Status (as of documents): Introduced Jan 16, 2025; reported favorably with committee amendments by the Senate Economic Growth Committee (Feb 10, 2025); passed the Senate (May 14, 2025) and delivered to the Assembly. Committee amendments made the bill identical to Assembly Bill A2623. Effective date (as amended): one year after enactment.

Purpose / intent

S 116 creates statewide baseline rules allowing certain home-based businesses to operate as permitted accessory uses in residential zones.
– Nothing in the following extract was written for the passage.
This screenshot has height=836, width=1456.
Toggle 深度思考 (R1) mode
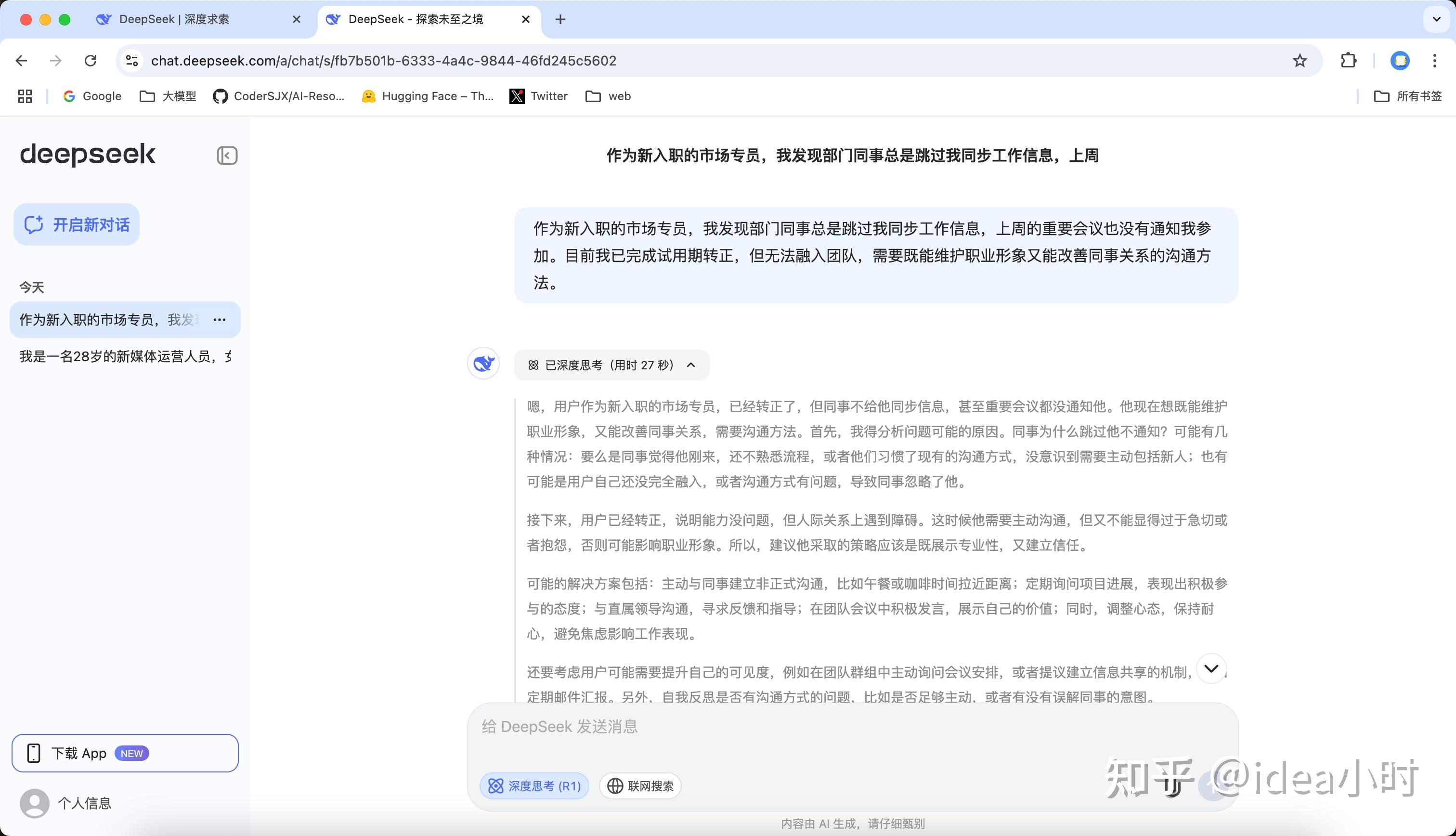pos(534,786)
The goal is to increase legal certainty for home businesses (including many small and start‑up enterprises and teleworkers), reduce the need for municipal use variances, and balance economic opportunity with protection of residential neighborhood character and public health and safety.

Key provisions

  • Definition: “Home business” — any activity operated for pecuniary gain in, or directed from, a residential dwelling or unit by one or more persons residing there.
  • Permitted accessory use: A home business in a residential zone is allowed as an accessory use (no use variance required under N.J. law) if it meets specified conditions.
  • Conditions for permitted operation (all must be met):
    • Compatible with residential use of the property and surrounding homes.
    • Volume of employees, invitees, or guests visiting the home is not in excess of what’s compatible with the neighborhood.
    • No outside appearance of a business (e.g., no external signs, special parking or lights).
    • Volume of deliveries, truck/vehicular traffic, or parking is not beyond what’s normally associated with residential use.
    • No equipment/process creating noise, vibration, glare, fumes, odors, or electrical/electronic interference detectable by neighbors (including radio/TV interference).
    • No generation of solid waste or sewage beyond normal residential volumes/types.
    • No illegal activity.
    • Compliance with applicable liability insurance provisions (committee amendment references N.J.S.A.40A:10A‑1 et seq.).
  • Common‑interest ownership communities (condos/HOAs): The bill does not override deed restrictions, covenants, bylaws, or other governing documents that prohibit home businesses within such communities.
  • Municipal authority and uniform standards:
    • Municipalities are not required to change existing home‑business ordinances so long as they do not conflict with the bill.
    • Municipalities may, by ordinance, establish objective standards applicable across a district for acceptable volumes of invitees/guests, deliveries/truck traffic, and parking for home businesses.
    • The bill preserves municipal power to protect health, safety, and welfare — including investigation and elimination of nuisances.

Who is affected

  • Homeowners/residents who operate or plan to operate home‑based, for‑profit activities.
  • Small businesses and entrepreneurs using residences as business locations.
  • Municipal zoning authorities and planning boards (must apply the state standard and may adopt ordinances setting uniform thresholds).
  • Neighbors and residential communities — protections are included but enforcement will typically be municipal.
  • Common‑interest communities — their governing documents remain controlling if they prohibit home businesses.

Practical impact

S 116 provides statewide baseline permissibility for low‑impact home businesses, reducing reliance on variances and encouraging small business formation while allowing municipalities to set uniform, district‑level thresholds and to enforce nuisance/health/safety rules. It preserves HOA/condo restrictions and allows municipalities to retain enforcement authority and refine local standards by ordinance. The bill becomes effective one year after enactment.

Compiled from official sources — confirm details with the bill’s official record.